Tu les envies presque ces délaissées que tu as trouvées bien plus riches d'amour que celles qui étaient comblées. Redis toujours la louange, jamais atteinte. Songe : le héros se suffit, sa chute même n'est pour lui qu'un prétexte d'être, – sa dernière naissance. Mais, les amantes, la nature épuisée les reprend en son sein comme s'il n'y avait point en elle assez de force pour accomplir deux fois une telle performance. As-tu assez songé à Gaspara Stampa afin que toute jeune fille, abandonnée par son bien-aimé, mais grandie par l'émulation, puisse s'écrier : Que ne suis-je comme elle ! Ces douleurs antiques ne vont-elles pas enfin devenir plus fécondes ? N'est-il pas temps de nous libérer de l'être aimé en l'aimant et de le dépasser, en vibrant, comme la flèche quittant la corde pour devenir, serrée dans le jet, plus qu'elle-même. Car il n'est de demeure nulle part.

Des voix, des voix. Écoute, ô mon cœur, comme autrefois seuls les saints savaient écouter : l'appel immense les soulevait du sol, mais eux, à genoux, les impossibles, n'y prêtaient point attention. C'est ainsi qu'ils écoutaient. Non que tu puisses supporter la voix de Dieu, loin de là. Mais capte le souffle, le message jamais interrompu qui naît du silence.

Voici maintenant venir à toi la rumeur de ceux qui sont morts trop jeunes. Partout où tu entrais dans les églises de Rome ou de Naples, leur destin calmement t'observait, ou une inscription s'imposait à toi, sublime, comme naguère ce marbre à Santa Maria Formosa. Ce qu'ils me veulent ? J'ai à effacer doucement l'apparence d'injustice qui parfois trouble un peu la pure démarche de leur esprit.

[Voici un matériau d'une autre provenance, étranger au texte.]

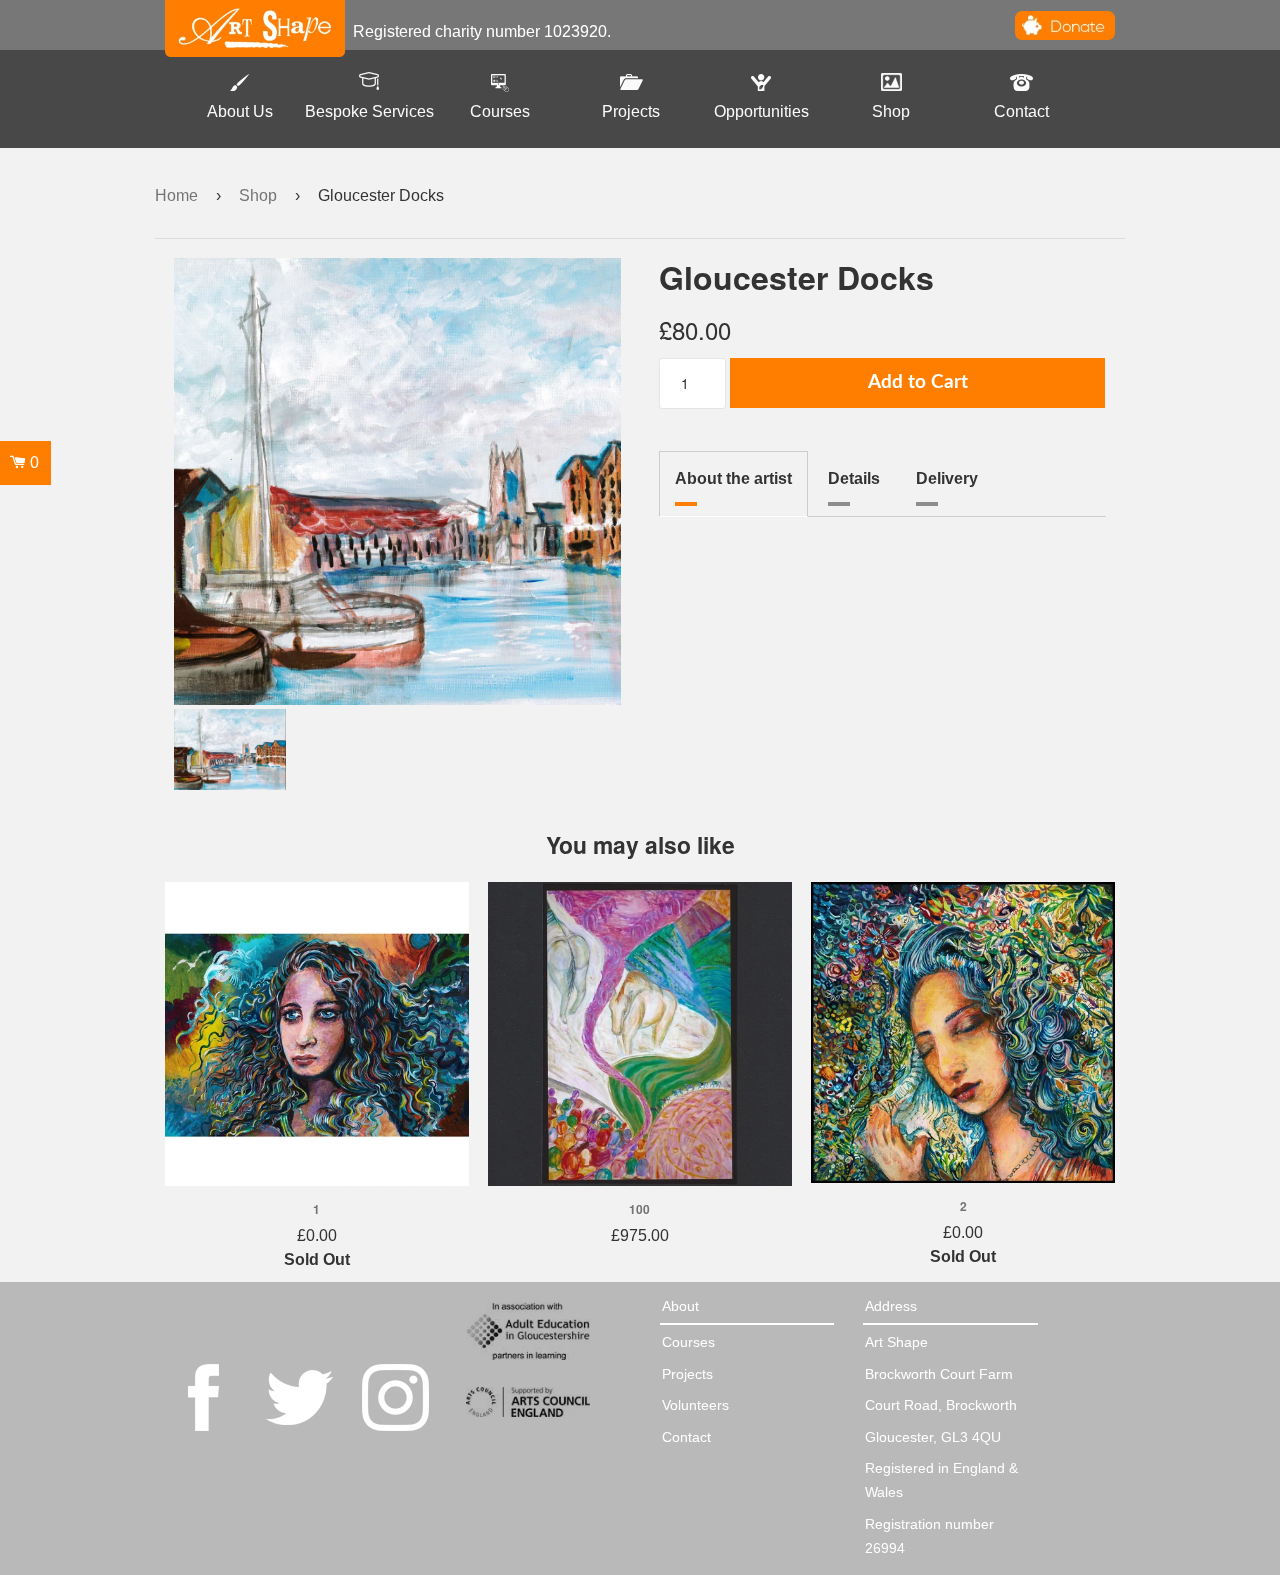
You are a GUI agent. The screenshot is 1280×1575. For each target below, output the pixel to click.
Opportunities (761, 111)
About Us (240, 111)
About (680, 1306)
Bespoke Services (369, 111)
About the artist (733, 478)
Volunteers (695, 1405)
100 (639, 1209)
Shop (891, 111)
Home (176, 195)
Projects (631, 111)
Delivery (947, 478)
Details (854, 478)
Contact (1021, 111)
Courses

Certes, il est étrange de ne plus habiter la terre, de ne plus exercer des usages à peine appris, de ne plus accorder aux roses et à tant d'autres choses, pleines de leurs propres promesses, le sens d'un avenir humain ; de ne plus être ce que l'on fut dans des mains infiniment craintives et de délaisser son nom même comme un jouet cassé. Il est étrange de ne plus désirer ses désirs, étrange de voir voleter, dispersées dans l'espace, toutes ces choses qui étaient jointes. Il est difficile de vivre dans la mort. Il faut retrouver beaucoup de choses perdues avant de sentir, peu à peu, quelque éternité. Mais les vivants font tous l'erreur de trop distinguer. Les anges, dit-on, ne sauraient souvent pas s'ils se meuvent parmi des vivants ou des morts. Le courant éternel charrie tous les âges à travers les deux royaumes et de sa grande voix couvre leur rumeur chez les vivants et chez les morts.

Après tout, plus n'ont besoin de nous ceux qui sont morts trop jeunes. Ils perdent doucement le goût de la sève terrestre comme, en grandissant, on oublie le sein de sa mère. Mais nous qui avons tant besoin de grands secrets, nous, chez qui si souvent un progrès bienheureux naît d'un deuil, comment serions-nous sans eux ?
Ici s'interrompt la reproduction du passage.